The answer to Q1 is yes assuming $f$ has degree at most $3$, as we will show using the following proposition.
Proposition: Fix a prime power $q$ and a natural number $k$, let $a,b,c,d\in\mathbb{F}_{q^k}$ with $ad-bc\neq 0$, and set $$\phi(x):=\frac{ax^q+b}{cx^q+d}.$$ (Say $\phi(x)=\infty$ if $cx^q+d=0$, and $\phi(\infty)=\frac{a}{c}$.) Then there exists $1\leq r\leq q+1$ such that $\phi^{rk}(x)=x$ for all $x\in\mathbb{F}_{q^k}$.
To apply this, suppose $q=2$ and $f(x)=ax^3+bx^2+cx+d$ for some $a,b,c,d\in\mathbb{F}_{2^k}$. then $f'(x)=ax^2+c$, and $$x-\frac{f(x)}{f'(x)}=\frac{(ax^3+cx)-(ax^3+bx^2+cx+d)}{ax^2+c}=\frac{bx^2+d}{ax^2+c}.$$ If $bc-ad=0$ then every $x$ maps to the same constant value in one step, so we only need to consider the case $bc-ad\neq 0$; then the proposition implies that regardless of starting point, the cycle length is at most $3k$.

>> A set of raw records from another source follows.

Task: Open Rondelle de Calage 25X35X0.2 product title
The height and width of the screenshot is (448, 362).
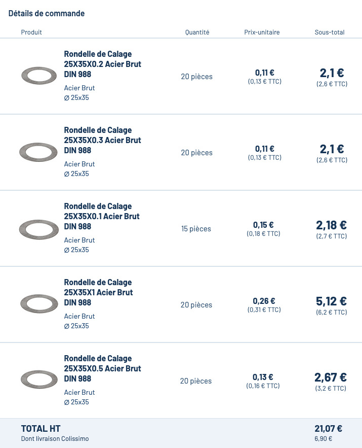Action: pyautogui.click(x=102, y=64)
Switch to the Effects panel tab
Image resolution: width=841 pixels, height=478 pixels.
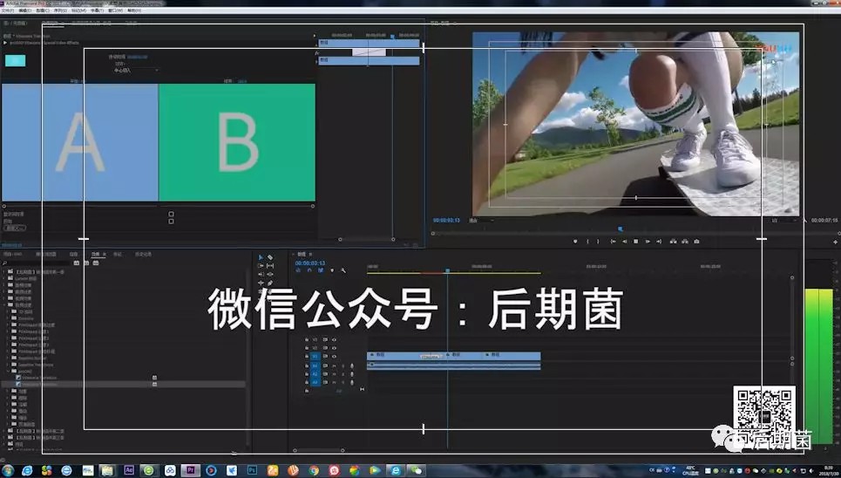tap(97, 254)
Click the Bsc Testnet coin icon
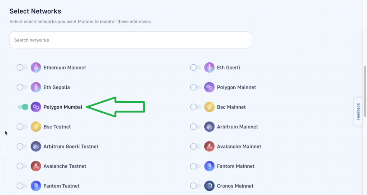This screenshot has height=195, width=367. [x=36, y=127]
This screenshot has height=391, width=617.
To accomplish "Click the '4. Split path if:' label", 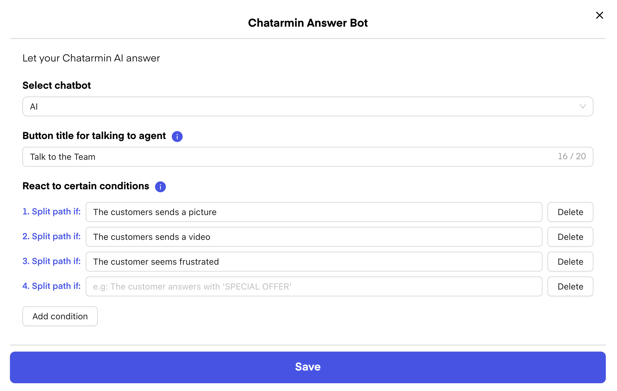I will pos(52,286).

On the other hand, if we take $q>2$, or if we keep $q=2$ but take $f$ with degree greater than $3$, the Newton method map no longer has this structure, and so the cycles should typically be significantly longer; in other words, I would suspect that the answer to Q1 is no if we take degree greater than 3, and the answer to Q2 is also likely no (or rather, short cycles may exist, but not from most starting points). The only reason we see short cycles in the case $q=2$ and degree at most $3$ is because the Newton method map happens to take a very special form.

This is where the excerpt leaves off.